• **GIVEN EXERCISE 1**:
Which e-commerce platforms does the passage about Klaviyo name as integrating with Klaviyo's platform?
• **GIVEN EXERCISE 2**:
Can you resume the passage about Klaviyo from its final sentence and carry it forward?

• **GIVEN TEXT**:
The multibillion-dollar software company went public in late September in a highly successful public offering, with the stock rising as much as 32% on its first day of trading. However, it has fallen about 14% since then.

Klaviyo released its first earnings report as a public company in November. Even though it beat analyst estimates and provided an upbeat outlook, the stock failed to recover. This is actually a pretty common reaction to newly listed names like Klaviyo, due to the high volatility in the first couple of months of trading. But if the company continues to deliver solid results in the quarters ahead, the stock could reward shareholders. If it fails to overdeliver, Wall Street may punish the stock due to its pricey valuation. Here’s what you need to know.
Advanced Digital Marketing Automation

Klaviyo, founded in 2012, has rapidly established itself as a front-runner in the digital marketing automation space. As of Q3, this innovative company boasts over 135,000 customers, up 20% y/y, with its primary focus in the e-commerce sector.
This rapid expansion is a result of Klaviyo's unique approach to digital marketing. Unlike traditional platforms, Klaviyo offers a more personalized and data-driven marketing experience. It harnesses the power of data to allow businesses to create more targeted and effective marketing campaigns. This strategy is particularly appealing in the e-commerce world, where understanding and responding to consumer behavior is key to success.
Klaviyo's platform integrates seamlessly with a multitude of e-commerce platforms, including Shopify ($SHOP), Magento, and BigCommerce ($BIGC), among others. This integration capability allows for the smooth collection and analysis of data, which in turn enables businesses to craft tailored email and social media marketing campaigns. The platform's ability to automate and personalize communication based on customer behavior and preferences sets it apart from competitors.

• **DATASET EXTRACT**:
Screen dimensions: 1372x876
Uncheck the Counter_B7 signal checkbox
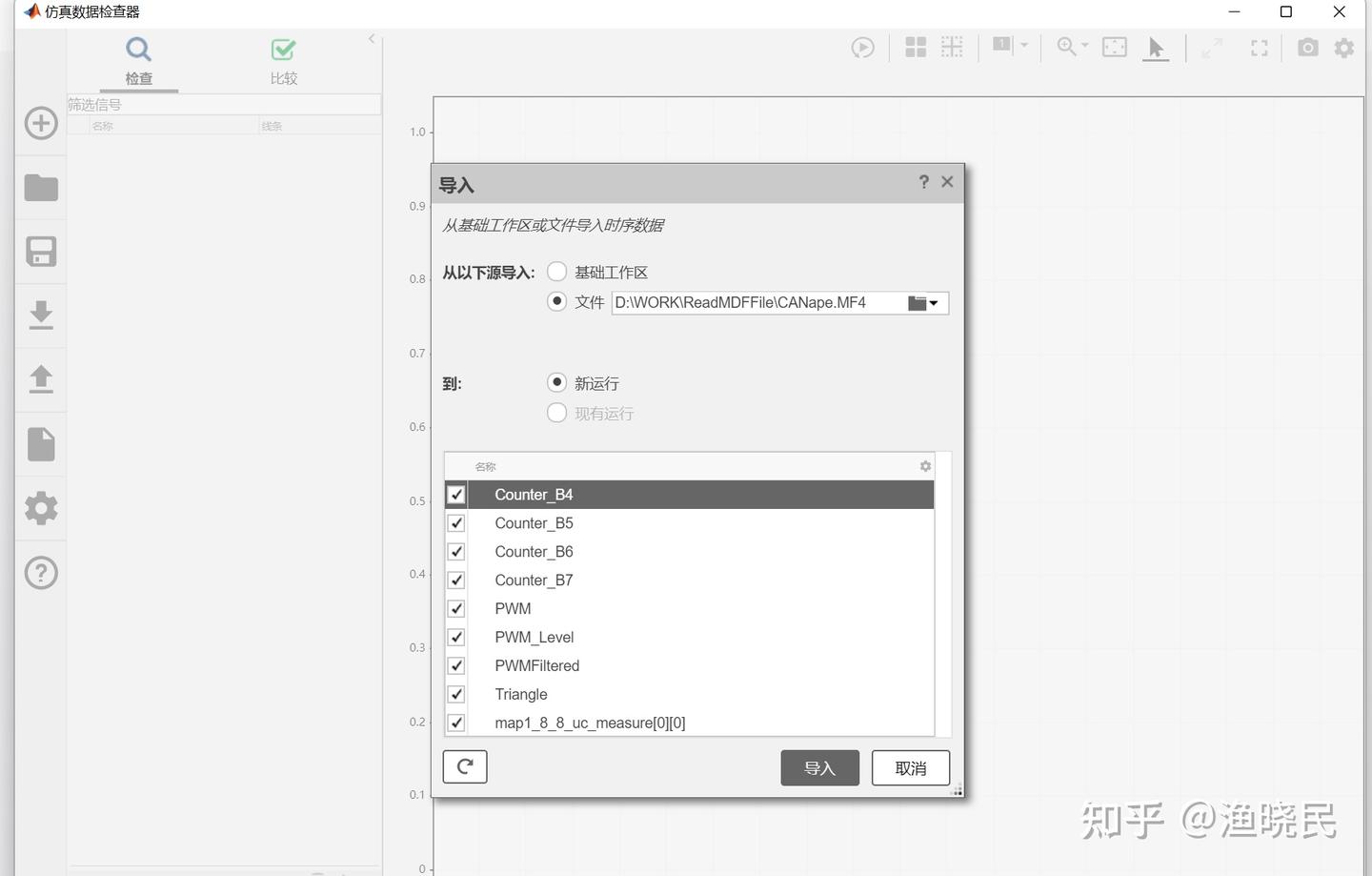(455, 580)
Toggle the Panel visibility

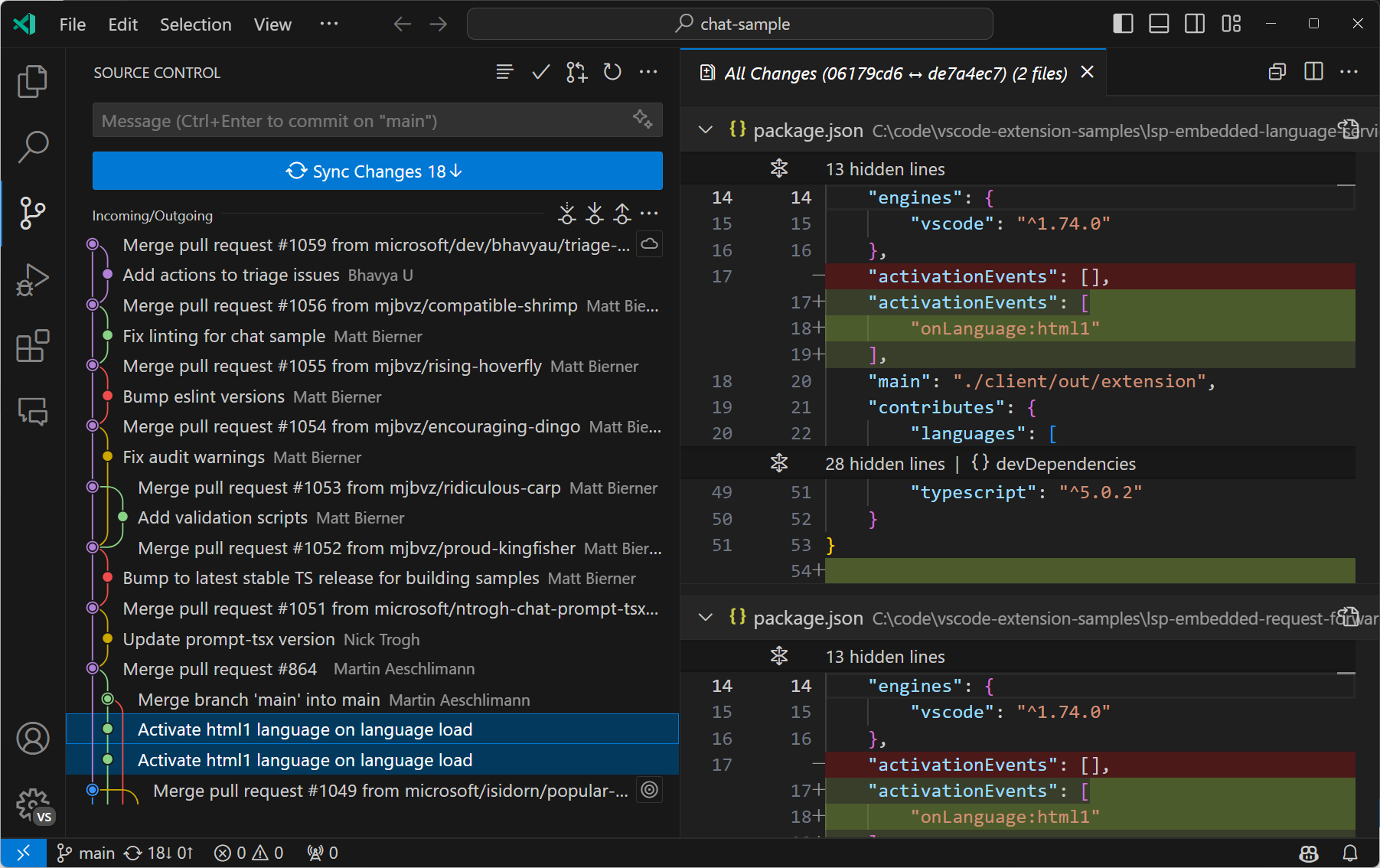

• **EXERCISE OUTPUT 1**:
Shopify ($SHOP), Magento, BigCommerce ($BIGC)

• **EXERCISE OUTPUT 2**:
Klaviyo’s personalization capabilities are powered by AI. AI plays a crucial role in how the platform transforms vast amounts of data into actionable insights for businesses. One of the platform's standout features is its predictive analytics. By leveraging AI algorithms, Klaviyo can predict future customer behavior, such as the likelihood of a customer making a purchase or the potential lifetime value of a customer. This predictive power enables businesses to tailor their marketing efforts more effectively, focusing resources on high-potential customers.
Another area where Klaviyo's AI shines is in its segmentation and personalization capabilities. The platform can automatically segment customers based on their behavior, preferences, and purchase history. This segmentation allows for highly personalized marketing campaigns. For instance, if the AI identifies a segment of customers who frequently purchase a specific type of product, businesses can target this group with specialized offers or content, significantly increasing the chances of conversion.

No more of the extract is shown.